◆ **Data shown**
--------

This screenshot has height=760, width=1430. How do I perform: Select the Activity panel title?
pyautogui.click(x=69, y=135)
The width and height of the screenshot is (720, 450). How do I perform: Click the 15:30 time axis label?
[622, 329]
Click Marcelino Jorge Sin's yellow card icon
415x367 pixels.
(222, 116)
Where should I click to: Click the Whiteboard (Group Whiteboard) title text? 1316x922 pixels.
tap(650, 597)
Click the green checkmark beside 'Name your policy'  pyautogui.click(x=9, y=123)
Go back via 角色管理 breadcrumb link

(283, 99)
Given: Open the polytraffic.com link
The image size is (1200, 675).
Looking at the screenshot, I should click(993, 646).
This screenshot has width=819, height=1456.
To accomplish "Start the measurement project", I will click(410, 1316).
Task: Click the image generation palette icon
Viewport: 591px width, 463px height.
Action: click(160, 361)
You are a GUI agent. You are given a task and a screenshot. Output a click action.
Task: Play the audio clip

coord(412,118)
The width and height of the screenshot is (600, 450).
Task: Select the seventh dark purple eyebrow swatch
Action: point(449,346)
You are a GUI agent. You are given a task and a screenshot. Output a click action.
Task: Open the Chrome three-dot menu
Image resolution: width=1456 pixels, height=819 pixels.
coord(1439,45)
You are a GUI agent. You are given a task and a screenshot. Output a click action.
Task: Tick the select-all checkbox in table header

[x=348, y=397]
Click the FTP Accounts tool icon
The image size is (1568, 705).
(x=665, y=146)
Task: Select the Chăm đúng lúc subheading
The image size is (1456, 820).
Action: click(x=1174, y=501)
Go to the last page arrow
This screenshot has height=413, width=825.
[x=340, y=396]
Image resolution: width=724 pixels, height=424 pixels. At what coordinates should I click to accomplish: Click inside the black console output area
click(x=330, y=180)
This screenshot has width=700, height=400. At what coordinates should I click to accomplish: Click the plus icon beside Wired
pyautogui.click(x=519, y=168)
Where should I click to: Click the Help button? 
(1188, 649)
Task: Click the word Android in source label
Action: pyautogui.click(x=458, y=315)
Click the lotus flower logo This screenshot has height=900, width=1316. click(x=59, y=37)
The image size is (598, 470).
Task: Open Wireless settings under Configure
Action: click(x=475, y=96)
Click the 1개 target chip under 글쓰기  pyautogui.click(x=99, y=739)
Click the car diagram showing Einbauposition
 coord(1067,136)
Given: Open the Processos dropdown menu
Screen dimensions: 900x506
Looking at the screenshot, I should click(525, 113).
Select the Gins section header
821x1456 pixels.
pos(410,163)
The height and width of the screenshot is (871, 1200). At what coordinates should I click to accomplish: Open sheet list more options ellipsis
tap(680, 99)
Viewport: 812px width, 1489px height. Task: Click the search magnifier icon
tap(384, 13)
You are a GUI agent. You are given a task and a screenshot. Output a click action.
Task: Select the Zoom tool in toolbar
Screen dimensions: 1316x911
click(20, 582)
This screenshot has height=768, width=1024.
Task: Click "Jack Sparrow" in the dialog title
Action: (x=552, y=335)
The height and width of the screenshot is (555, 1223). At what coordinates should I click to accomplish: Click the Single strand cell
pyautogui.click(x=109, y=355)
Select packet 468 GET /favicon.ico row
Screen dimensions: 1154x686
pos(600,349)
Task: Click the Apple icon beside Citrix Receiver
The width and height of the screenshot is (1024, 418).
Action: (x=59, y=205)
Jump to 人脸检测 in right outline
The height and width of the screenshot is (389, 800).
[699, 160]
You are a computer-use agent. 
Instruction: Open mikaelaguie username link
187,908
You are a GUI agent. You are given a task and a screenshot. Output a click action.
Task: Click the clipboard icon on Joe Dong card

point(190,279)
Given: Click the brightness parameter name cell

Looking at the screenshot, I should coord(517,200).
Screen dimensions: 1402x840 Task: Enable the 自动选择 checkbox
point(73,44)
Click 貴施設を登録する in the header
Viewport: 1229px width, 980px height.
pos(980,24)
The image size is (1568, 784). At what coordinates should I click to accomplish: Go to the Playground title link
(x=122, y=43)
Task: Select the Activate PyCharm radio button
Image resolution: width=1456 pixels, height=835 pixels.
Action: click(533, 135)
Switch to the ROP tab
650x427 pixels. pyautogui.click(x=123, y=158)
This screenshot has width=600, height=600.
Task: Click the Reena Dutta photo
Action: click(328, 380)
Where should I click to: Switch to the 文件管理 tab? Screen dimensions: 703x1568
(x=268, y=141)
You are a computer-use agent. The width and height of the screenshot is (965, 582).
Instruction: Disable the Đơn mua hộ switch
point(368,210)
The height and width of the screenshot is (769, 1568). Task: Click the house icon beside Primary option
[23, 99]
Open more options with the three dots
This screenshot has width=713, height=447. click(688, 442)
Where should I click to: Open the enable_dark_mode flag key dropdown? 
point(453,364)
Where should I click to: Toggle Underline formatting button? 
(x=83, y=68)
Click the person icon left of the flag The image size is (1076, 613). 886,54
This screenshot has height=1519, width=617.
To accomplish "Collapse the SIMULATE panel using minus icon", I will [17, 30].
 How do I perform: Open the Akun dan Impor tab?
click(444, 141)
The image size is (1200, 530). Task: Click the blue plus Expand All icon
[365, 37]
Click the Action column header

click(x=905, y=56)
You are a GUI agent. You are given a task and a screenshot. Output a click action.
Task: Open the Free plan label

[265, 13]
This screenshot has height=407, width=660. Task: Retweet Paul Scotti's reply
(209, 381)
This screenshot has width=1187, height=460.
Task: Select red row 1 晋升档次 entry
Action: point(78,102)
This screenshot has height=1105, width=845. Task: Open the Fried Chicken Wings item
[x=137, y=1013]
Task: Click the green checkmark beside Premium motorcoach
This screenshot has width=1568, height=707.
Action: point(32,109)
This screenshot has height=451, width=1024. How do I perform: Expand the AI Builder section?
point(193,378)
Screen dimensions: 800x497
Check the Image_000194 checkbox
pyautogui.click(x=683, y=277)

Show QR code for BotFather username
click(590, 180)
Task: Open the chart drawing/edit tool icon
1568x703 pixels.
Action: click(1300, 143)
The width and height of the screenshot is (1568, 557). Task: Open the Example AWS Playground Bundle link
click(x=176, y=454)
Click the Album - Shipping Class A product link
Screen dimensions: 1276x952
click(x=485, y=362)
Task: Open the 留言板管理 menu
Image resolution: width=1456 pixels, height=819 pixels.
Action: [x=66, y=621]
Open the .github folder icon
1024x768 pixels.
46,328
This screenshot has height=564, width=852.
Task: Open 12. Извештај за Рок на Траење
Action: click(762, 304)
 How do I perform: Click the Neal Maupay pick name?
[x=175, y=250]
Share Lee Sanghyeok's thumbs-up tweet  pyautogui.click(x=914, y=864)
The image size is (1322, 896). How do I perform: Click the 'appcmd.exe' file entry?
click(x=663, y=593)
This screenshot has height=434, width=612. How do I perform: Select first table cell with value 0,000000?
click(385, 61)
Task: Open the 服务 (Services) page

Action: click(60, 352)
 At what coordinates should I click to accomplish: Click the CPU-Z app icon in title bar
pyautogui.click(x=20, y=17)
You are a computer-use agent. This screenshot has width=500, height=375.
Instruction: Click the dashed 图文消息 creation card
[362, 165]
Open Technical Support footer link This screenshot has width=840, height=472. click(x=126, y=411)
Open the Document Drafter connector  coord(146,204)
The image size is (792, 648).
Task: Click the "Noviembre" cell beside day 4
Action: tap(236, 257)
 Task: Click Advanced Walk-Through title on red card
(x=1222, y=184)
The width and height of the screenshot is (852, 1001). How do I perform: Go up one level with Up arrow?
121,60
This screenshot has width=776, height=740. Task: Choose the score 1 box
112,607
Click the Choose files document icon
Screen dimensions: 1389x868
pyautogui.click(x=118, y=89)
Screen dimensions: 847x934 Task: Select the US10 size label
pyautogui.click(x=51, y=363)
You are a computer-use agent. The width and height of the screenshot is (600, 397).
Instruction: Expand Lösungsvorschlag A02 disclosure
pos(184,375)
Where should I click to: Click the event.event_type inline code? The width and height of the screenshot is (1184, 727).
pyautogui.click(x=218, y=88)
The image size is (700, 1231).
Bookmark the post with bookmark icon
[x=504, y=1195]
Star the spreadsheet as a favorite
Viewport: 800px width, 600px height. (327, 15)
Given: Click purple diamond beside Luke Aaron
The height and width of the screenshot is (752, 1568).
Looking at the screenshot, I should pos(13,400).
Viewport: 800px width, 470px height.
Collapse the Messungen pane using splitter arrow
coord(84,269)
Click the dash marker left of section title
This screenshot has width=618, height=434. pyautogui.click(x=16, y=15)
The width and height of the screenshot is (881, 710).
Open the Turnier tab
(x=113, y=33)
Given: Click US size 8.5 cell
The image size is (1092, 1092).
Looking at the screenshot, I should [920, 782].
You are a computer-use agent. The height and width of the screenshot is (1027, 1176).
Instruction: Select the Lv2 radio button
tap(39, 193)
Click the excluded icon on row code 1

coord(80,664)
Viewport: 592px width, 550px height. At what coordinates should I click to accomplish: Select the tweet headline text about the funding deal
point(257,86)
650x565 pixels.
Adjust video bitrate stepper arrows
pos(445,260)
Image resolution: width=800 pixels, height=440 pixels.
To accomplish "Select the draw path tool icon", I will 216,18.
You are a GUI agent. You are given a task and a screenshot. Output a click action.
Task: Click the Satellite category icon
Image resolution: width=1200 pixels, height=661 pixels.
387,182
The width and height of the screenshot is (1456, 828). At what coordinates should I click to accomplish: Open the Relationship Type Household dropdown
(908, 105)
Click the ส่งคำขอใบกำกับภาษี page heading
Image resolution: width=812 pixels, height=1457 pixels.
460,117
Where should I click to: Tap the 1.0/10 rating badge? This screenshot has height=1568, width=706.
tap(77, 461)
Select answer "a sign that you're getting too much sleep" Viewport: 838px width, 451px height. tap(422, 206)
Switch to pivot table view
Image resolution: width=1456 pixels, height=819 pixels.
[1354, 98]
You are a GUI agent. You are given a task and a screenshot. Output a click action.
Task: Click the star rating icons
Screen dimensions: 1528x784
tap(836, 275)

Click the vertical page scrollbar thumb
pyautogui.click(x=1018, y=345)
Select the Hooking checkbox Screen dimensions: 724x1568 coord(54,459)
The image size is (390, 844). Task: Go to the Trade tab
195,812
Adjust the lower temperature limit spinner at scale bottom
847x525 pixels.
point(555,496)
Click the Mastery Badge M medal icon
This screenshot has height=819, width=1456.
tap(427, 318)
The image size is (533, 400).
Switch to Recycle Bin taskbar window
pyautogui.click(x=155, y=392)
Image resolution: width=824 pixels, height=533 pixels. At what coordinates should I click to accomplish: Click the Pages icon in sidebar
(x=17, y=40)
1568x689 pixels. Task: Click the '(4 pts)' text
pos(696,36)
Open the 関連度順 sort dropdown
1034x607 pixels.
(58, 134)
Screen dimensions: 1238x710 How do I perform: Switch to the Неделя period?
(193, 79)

--------

◆ **Exercise**
Output as a JSON list of strings the lines of the material from its start up to and including the line with "[x=348, y=397]", one string per line, leaving out blank lines.

◆ **Exercise output**
[
  "This screenshot has height=760, width=1430. How do I perform: Select the Activity panel title?",
  "pyautogui.click(x=69, y=135)",
  "The width and height of the screenshot is (720, 450). How do I perform: Click the 15:30 time axis label?",
  "[622, 329]",
  "Click Marcelino Jorge Sin's yellow card icon",
  "415x367 pixels.",
  "(222, 116)",
  "Where should I click to: Click the Whiteboard (Group Whiteboard) title text? 1316x922 pixels.",
  "tap(650, 597)",
  "Click the green checkmark beside 'Name your policy'  pyautogui.click(x=9, y=123)",
  "Go back via 角色管理 breadcrumb link",
  "(283, 99)",
  "Given: Open the polytraffic.com link",
  "The image size is (1200, 675).",
  "Looking at the screenshot, I should click(993, 646).",
  "This screenshot has width=819, height=1456.",
  "To accomplish \"Start the measurement project\", I will click(410, 1316).",
  "Task: Click the image generation palette icon",
  "Viewport: 591px width, 463px height.",
  "Action: click(160, 361)",
  "You are a GUI agent. You are given a task and a screenshot. Output a click action.",
  "Task: Play the audio clip",
  "coord(412,118)",
  "The width and height of the screenshot is (600, 450).",
  "Task: Select the seventh dark purple eyebrow swatch",
  "Action: point(449,346)",
  "You are a GUI agent. You are given a task and a screenshot. Output a click action.",
  "Task: Open the Chrome three-dot menu",
  "Image resolution: width=1456 pixels, height=819 pixels.",
  "coord(1439,45)",
  "You are a GUI agent. You are given a task and a screenshot. Output a click action.",
  "Task: Tick the select-all checkbox in table header",
  "[x=348, y=397]"
]